> _The problem_:
Write the records out again exactly, but without pictures.

(Data listing Opens)

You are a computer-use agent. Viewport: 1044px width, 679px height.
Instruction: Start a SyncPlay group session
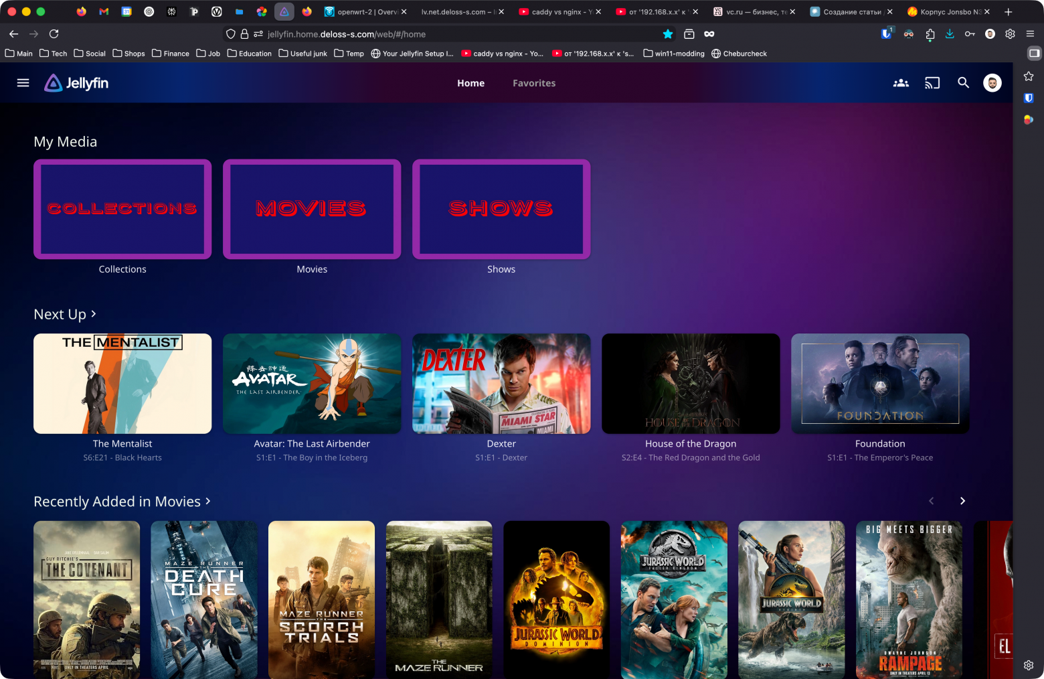(901, 82)
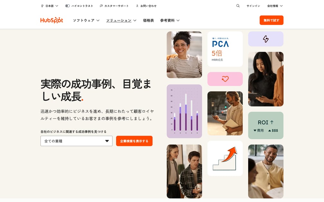The width and height of the screenshot is (324, 202).
Task: Open the ソフトウェア navigation menu
Action: (x=86, y=21)
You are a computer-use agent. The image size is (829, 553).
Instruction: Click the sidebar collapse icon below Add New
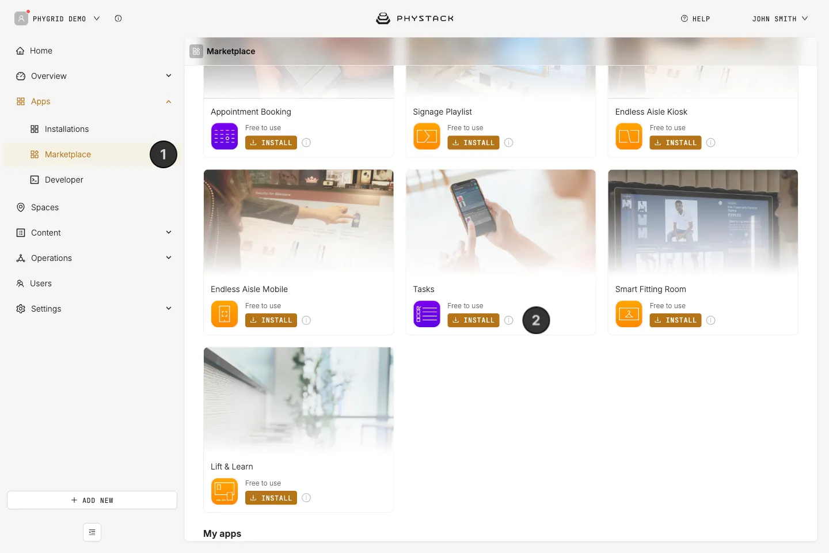coord(92,532)
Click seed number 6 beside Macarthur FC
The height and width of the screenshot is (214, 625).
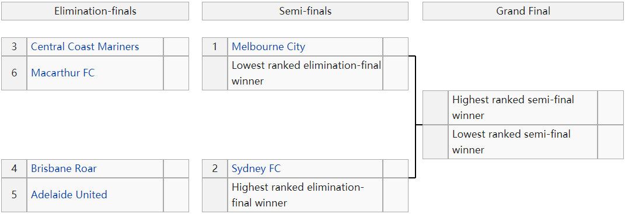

(Data listing Closes)

> _Solution for this problem_:
You are a computer-use agent. Viewport: 1044px width, 679px height.
Instruction: Start a SyncPlay group session
(901, 82)
The width and height of the screenshot is (324, 202).
Task: Open the ソフトウェア navigation menu
Action: (x=86, y=21)
You are a computer-use agent. The image size is (829, 553).
Instruction: Click the sidebar collapse icon below Add New
coord(92,532)
Click seed number 6 beside Macarthur FC
The height and width of the screenshot is (214, 625).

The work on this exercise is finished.